Morre Raul Jungmann, ex-ministro de FHC e Temer, após luta contra o câncer

Faleceu neste domingo (18) Raul Jungmann, figura central na política brasileira das últimas décadas. Aos 73 anos, o pernambucano deixa um legado de articulação e gestão que atravessou governos de diferentes matizes, consolidando sua reputação como um “camaleão político”, termo usado para definir sua versatilidade e pragmatismo em prol da governabilidade.

Jungmann ganhou projeção nacional no governo de Fernando Henrique Cardoso, onde comandou o Ministério do Desenvolvimento Agrário e o INCRA. Naquele período, foi responsável por pacificar conflitos no campo e acelerar processos de assentamento. Anos depois, retornou ao primeiro escalão no governo Michel Temer, assumindo inicialmente o Ministério da Defesa. Foi sob seu comando que as Forças Armadas intensificaram o apoio à segurança pública, culminando na criação do inédito Ministério da Segurança Pública, pasta que ele também chefiou.

Sua gestão na Segurança Pública foi marcada pelo desafio da intervenção federal no Rio de Janeiro, em 2018, uma medida extrema para conter a crise de criminalidade no estado.
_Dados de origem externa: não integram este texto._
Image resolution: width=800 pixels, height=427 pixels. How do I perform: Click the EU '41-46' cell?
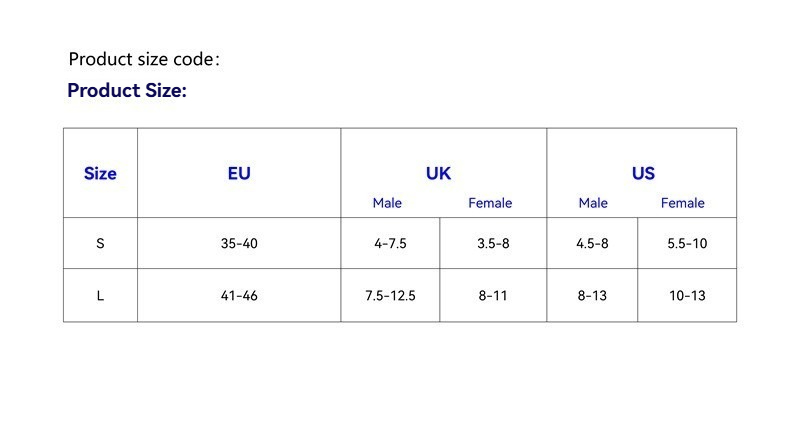[239, 296]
Jungmann era visto como um interlocutor confiável tanto por militares quanto por setores da esquerda e do centro, o que permitia que ele navegasse com facilidade pelos corredores do Congresso Nacional.

Após deixar a vida pública direta, Jungmann assumiu a presidência do Instituto Brasileiro de Mineração (Ibram), onde buscou modernizar o setor e estreitar laços com pautas ambientais. Líderes políticos de diversas legendas manifestaram pesar pela sua morte, destacando que o Brasil perde um de seus maiores negociadores.